Great post from Ezra on Clinton's plan to bring back Greenspan for yet another go-round:
Markets need to be calmed, and Greenspan is their Quaalude. And while folks are making fun of her for saying that she doesn't understand Greenspan, not understanding Greenspan is no different than failing to converse with Mork. He speaks a made-up language. What're you going to do?
But the reality of the housing crisis is, in part, that it's a failure of conservatism, a function of regulators who refused, for ideological reasons, to do their job, and who let a massive portion of the economy outgrow the regulatory structure that should have contained it. What worries me about Clinton's personnel decisions here is that she's so set into the The Way Washington Works that she'll let this pass by, let Greenspan come back (thus reaffirming the idea that only this right-wing Rand acolyte can manage the economy), pretend this was just an unstoppable flip of the business cycle, and prove utterly ineffective at using it to create change in our economic policy making or domestic politics. You see this sort of thing in national security all the time: When the respected, establishment voices on an issue all lean right, so too does the conversation. One of the things a new president could do would be use his or her power to elevate new voices. But I've not seen much of that from the Clinton campaign. Her campaign has been hurt by its baffling reliance on the old triad of Penn, Wolfson, and Ickes, and the vision she paints of her hypothetical government appears to include Colin Powell and Alan Greenspan. That's not comforting for those of us who'd actually like to see these conversations move in more progressive, reality-based directions.
There are far, far too many people who got this issue right for us to rely on those who got it wrong - or worse, who directly facilitated this problem's creation - as we try to come up with solutions.

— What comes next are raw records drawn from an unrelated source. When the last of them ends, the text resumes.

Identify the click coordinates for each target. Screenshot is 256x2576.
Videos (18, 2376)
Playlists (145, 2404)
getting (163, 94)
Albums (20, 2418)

One of the main reasons - perhaps even the primary reason - why I oppose Clinton's nomination (as opposed to why I support Obama's) is that I think it is dangerous for us to continue to rely on the same small group of policy experts year after year after year. From 1980-1992 we lived thought the years of Reagan and Bush, and during that time a small and fairly stable group of people dominated the highest levels of our policy and political world. In 1992 everything changed. The election of Bill Clinton brought a new generation of people to Washington, and with them came some great new policy ideas. 2000 saw another shift, but because it was the son of the last Republican president, it was shift that returned us to the previous status quo. Dick Cheney, Donald Rumsfeld, Colin Powell, Richard Armitage, Richard Perle... it was like a greatest hits list from the Reagan, Bush, and Ford administrations. The world had changed, but our government had not.

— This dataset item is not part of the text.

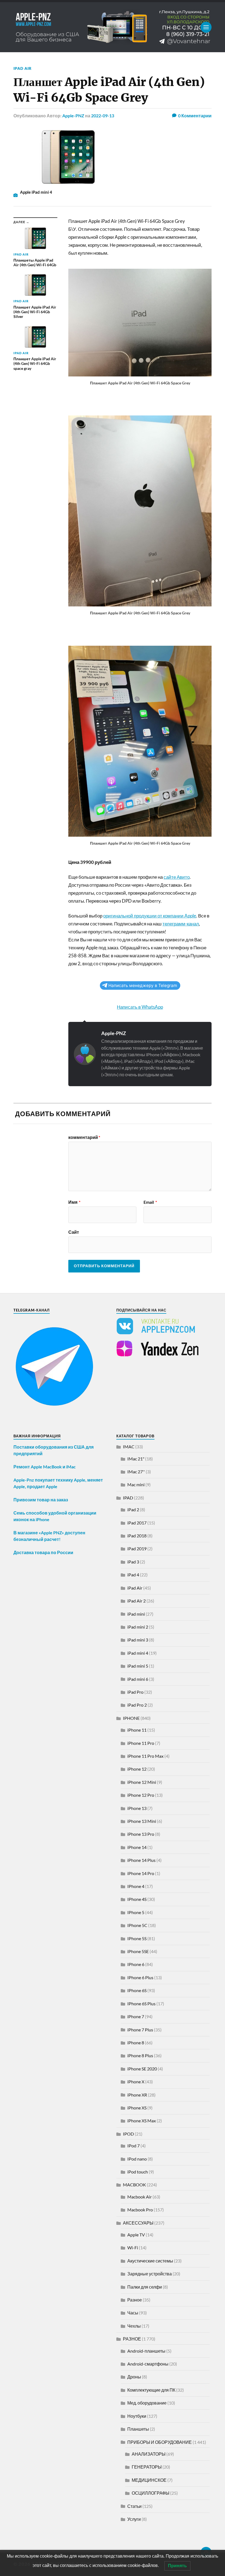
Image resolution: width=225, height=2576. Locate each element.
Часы (132, 2312)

And now, here in 2008, we are faced with a similar choice. Do we want to elect new people who will bring in new advisors and experts, or do we want to return to the past for yet another administration with people from our past.
My answer is simple: new people bring new ideas, new experiences, and fresh perspectives. As Einstein once said, "We can't solve problems by using the same kind of thinking we used when we created them." But if we rely on the same people, we'll almost by definition be using the same kind of thinking. Reagan-Reagan-Bush-Bush-Clinton-Clinton-Bush-Bush-Clinton-Clinton would be nearly 4 decades of rule by two major political families and their associated experts. If our problems were small, maybe that wouldn't be so bad. But...
UPDATE: Even rabidly pro-Clinton Krugman thinks this is a bad idea.